Chapter 1.  Advanced SQL

This book is all about an open source software product, a relational database called PostgreSQL. PostgreSQL is an advanced SQL database server, available on a wide range of platforms. The purpose of this book is to teach database developers the fundamental practices and techniques to program database applications with PostgreSQL.

In this chapter, we will discuss the following advanced SQL topics:

  • Creating views

  • Understanding materialized views

  • Creating cursors

  • Using the GROUP BY clause

  • Using the HAVING clause

  • Understanding complex topics such as subqueries and joins

 

Creating views


A view is a virtual table based on the result set of an SQL statement. Just like a real table, a view consist of rows and columns. The fields in a view are from one or more real tables in the database. Generally speaking, a table has a set of definitions that physically stores data. A view also has a set of definitions built on top of table(s) or other view(s) that does not physically store data. The purpose of creating views is to make sure that the user does not have access to all the data and is being restricted through a view. Also, it's better to create a view if we have a query based on multiple tables so that we can use it straightaway rather than writing a whole PSQL again and again.

Database views are created using the CREATE VIEW statement. Views can be created from a single table or multiple tables, or another view.

The basic CREATE VIEW syntax is as follows:

CREATE VIEW view_name AS
SELECT column1, column2
FROM table_name
WHERE [condition];

Let's take a look at each of these commands:

  • CREATE VIEW: This command helps create the database's view.

  • SELECT: This command helps you select the physical and virtual columns that you want as part of the view.

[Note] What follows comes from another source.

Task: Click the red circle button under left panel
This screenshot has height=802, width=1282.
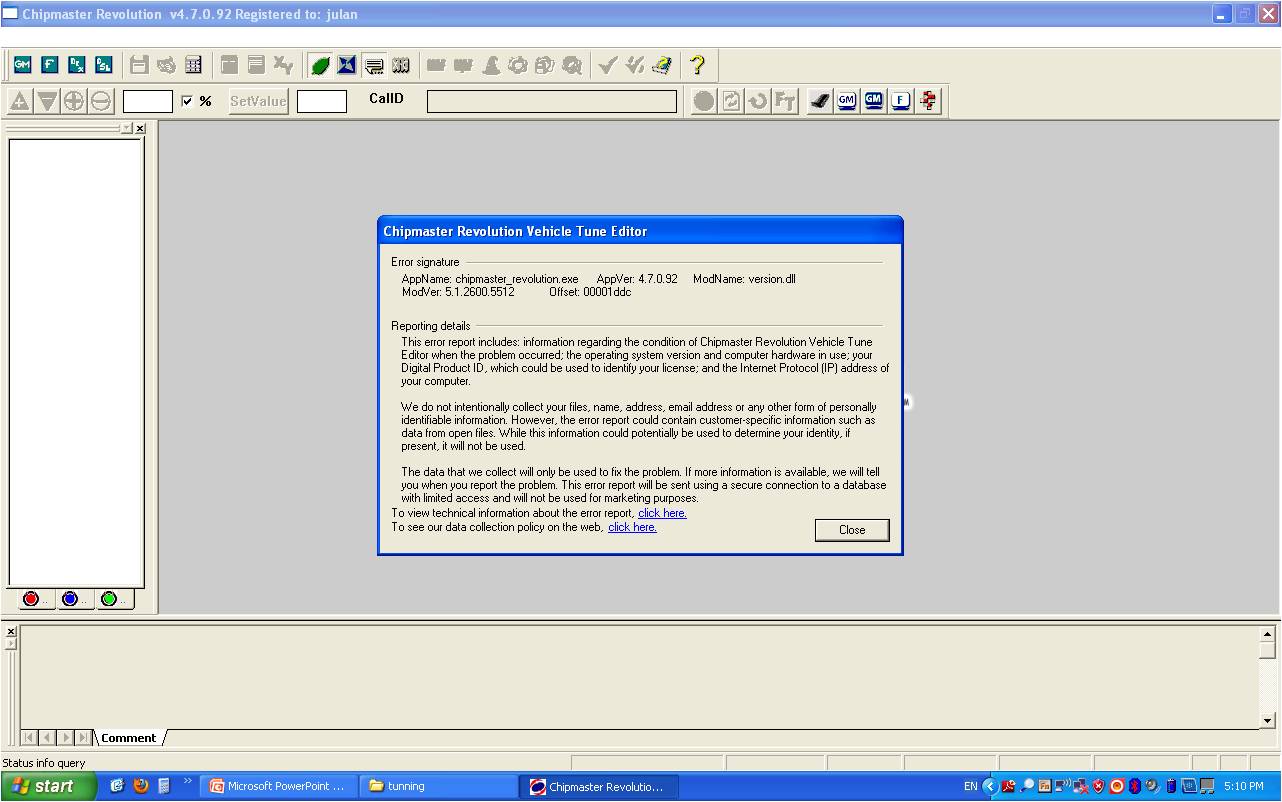Action: [31, 599]
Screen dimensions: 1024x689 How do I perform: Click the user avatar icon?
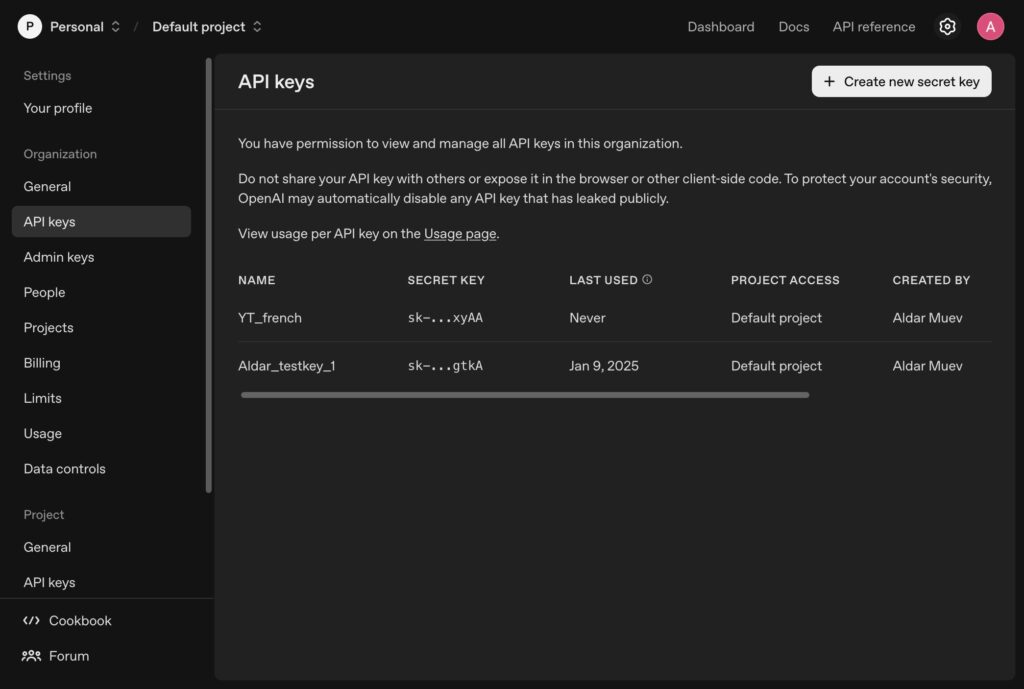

  • FROM: This command gives the table names with an alias from where we can fetch the columns. This may include one or more table names, considering you have to create a view at the top of multiple tables.

  • WHERE: This command provides a condition that will restrict the data for a view. Also, if you include multiple tables in the FROM clause, you can provide the joining condition under the WHERE clause.

You can then query this view as though it were a table. (In PostgreSQL, at the time of writing, views are read-only by default.) You can SELECT data from a view just as you would from a table and join it to other tables; you can also use WHERE clauses. Each time you execute a SELECT query using the view, the data is rebuilt, so it is always up-to-date. It is not a frozen copy stored at the time the view was created.

Let's create a view on supplier and order tables. But, before that, let's see what the structure of the suppliers and orders table is:

CREATE TABLE suppliers
(supplier_id number primary key,
Supplier_name varchar(30),
Phone_number number);
CREATE TABLE orders
(order_number number primary key,
Supplier_id  number references suppliers(supplier_id),
Quanity number,
Is_active varchar(10),
Price number);
CREATE VIEW active_supplier_orders AS 
SELECT suppliers.supplier_id, suppliers.supplier_name  orders.quantity, orders.price 
FROM suppliers
INNER JOIN orders
ON suppliers.supplier_id = orders.supplier_id
WHERE suppliers.supplier_name = 'XYZ COMPANY'
And orders.active='TRUE';

The preceding example will create a virtual table based on the result set of the SELECT statement. You can now query the PostgreSQL VIEW as follows:

SELECT * FROM active_supplier_orders;

Deleting and replacing views

To delete a view, simply use the DROP VIEW statement with view_name. The basic DROP VIEW syntax is as follows:

DROP VIEW IF EXISTS view_name;

If you want to replace an existing view with one that has the same name and returns the same set of columns, you can use a CREATE OR REPLACE command.

The following is the syntax to modify an existing view:

CREATE OR REPLACE VIEW view_name AS
SELECT column_name(s)
FROM table_name(s)
WHERE condition;

Let's take a look at each of these commands:

  • CREATE OR REPLACE VIEW: This command helps modify the existing view.

  • SELECT: This command selects the columns that you want as part of the view.

  • FROM: This command gives the table name from where we can fetch the columns. This may include one or more table names, since you have to create a view at the top of multiple tables.

  • WHERE: This command provides the condition to restrict the data for a view. Also, if you include multiple tables in the FROM clause, you can provide the joining condition under the WHERE clause.

Let's modify a view, supplier_orders, by adding some more columns in the view. The view was originally based on supplier and order tables having supplier_id, supplier_name, quantity, and price. Let's also add order_number in the view.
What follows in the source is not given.